Namun, Exxon dan CNOOC menegaskan bahwa mereka memiliki hak untuk menolak penjualan aset Hess di Guyana. Perselisihan hukum ini dapat membuat proses merger tertunda hingga 2025.
Exxon memegang 45% saham blok migas raksasa Stabroek di Guyana. CNOOC memiliki 25% saham, sementara Hess memegang 30% sisanya.
“Dengan asumsi Chevron memenangkan arbitrase atau mencapai kesepakatan dengan Exxon, transaksi kemungkinan besar akan terjadi,” kata Mark Kelly, analis perusahaan keuangan MKP Advisors.

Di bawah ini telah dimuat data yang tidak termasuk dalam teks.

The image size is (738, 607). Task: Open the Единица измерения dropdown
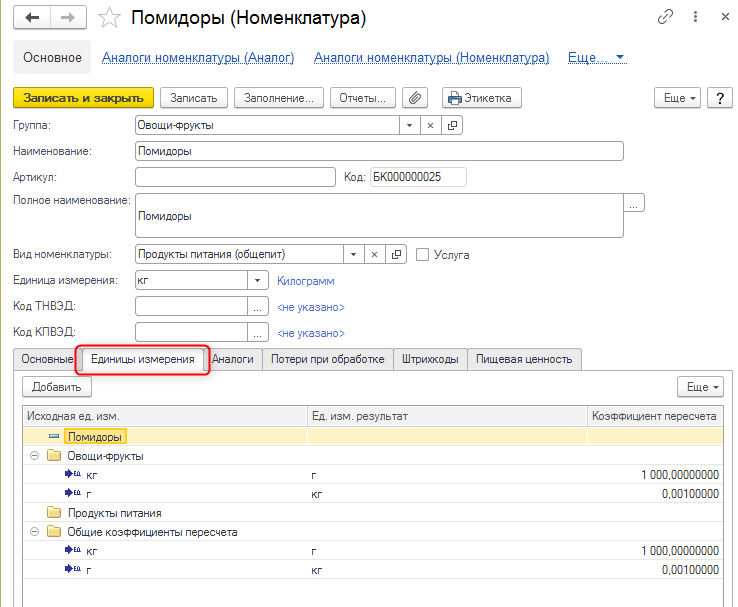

Mengakuisisi ladang minyak yang menguntungkan di Guyana dari Hess akan memudahkan Chevron untuk memitigasi risiko geopolitik terkait proyek TengizChevroil di Kazakhstan, yang sebagian besar hasilnya disalurkan melalui Rusia ke pelabuhan di Laut Hitam.
Selain itu, akuisisi ini dapat mengimbangi pembengkakan biaya yang dialami proyek gas alam cair (LNG) Chevron di Australia, yang terkena dampak masalah ketenagakerjaan dan operasional.